The WPA provided jobs for Lodians, who could then feed their families, pay bills and buy clothes. The Grape Bowl stands for so much more than a venue for a football game, or even a graduation ceremony, and yet the Grape Bowl stands exactly for those reasons.
We sit in the Grape Bowl and watch our children play, cheer and yes, graduate. We watch the flower girls because their moms and aunts and grandmothers were flower girls.
The wind blows (make a wind screen), and high heels sink into the field (wear flats), we get sunburned (sunscreen?), and then cold as the sun sets (sweaters?).
It is chaos and balloons and yells of support and pride. It is an occasional boy or girl who has beaten odds that no one in the stands is aware of. It is old men and women (with a smile) sitting on uncomfortable benches (buy a cushion).
It is caps and gowns and tears and hugs and kisses as young and old hunt for each other in a sea of red and white or purple and gold.
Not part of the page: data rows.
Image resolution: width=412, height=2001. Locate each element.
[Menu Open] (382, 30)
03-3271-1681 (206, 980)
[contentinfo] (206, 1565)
It is the last time these parents, these students and these teachers will meet on common ground to celebrate a transition to a new life — and it happens in the most hallowed of our public spaces — the Grape Bowl.
Please continue the tradition of the Lodi High Schools graduation ceremonies at the Grape Bowl. It there are challenges or problems in our way, ask that we solve them as a community.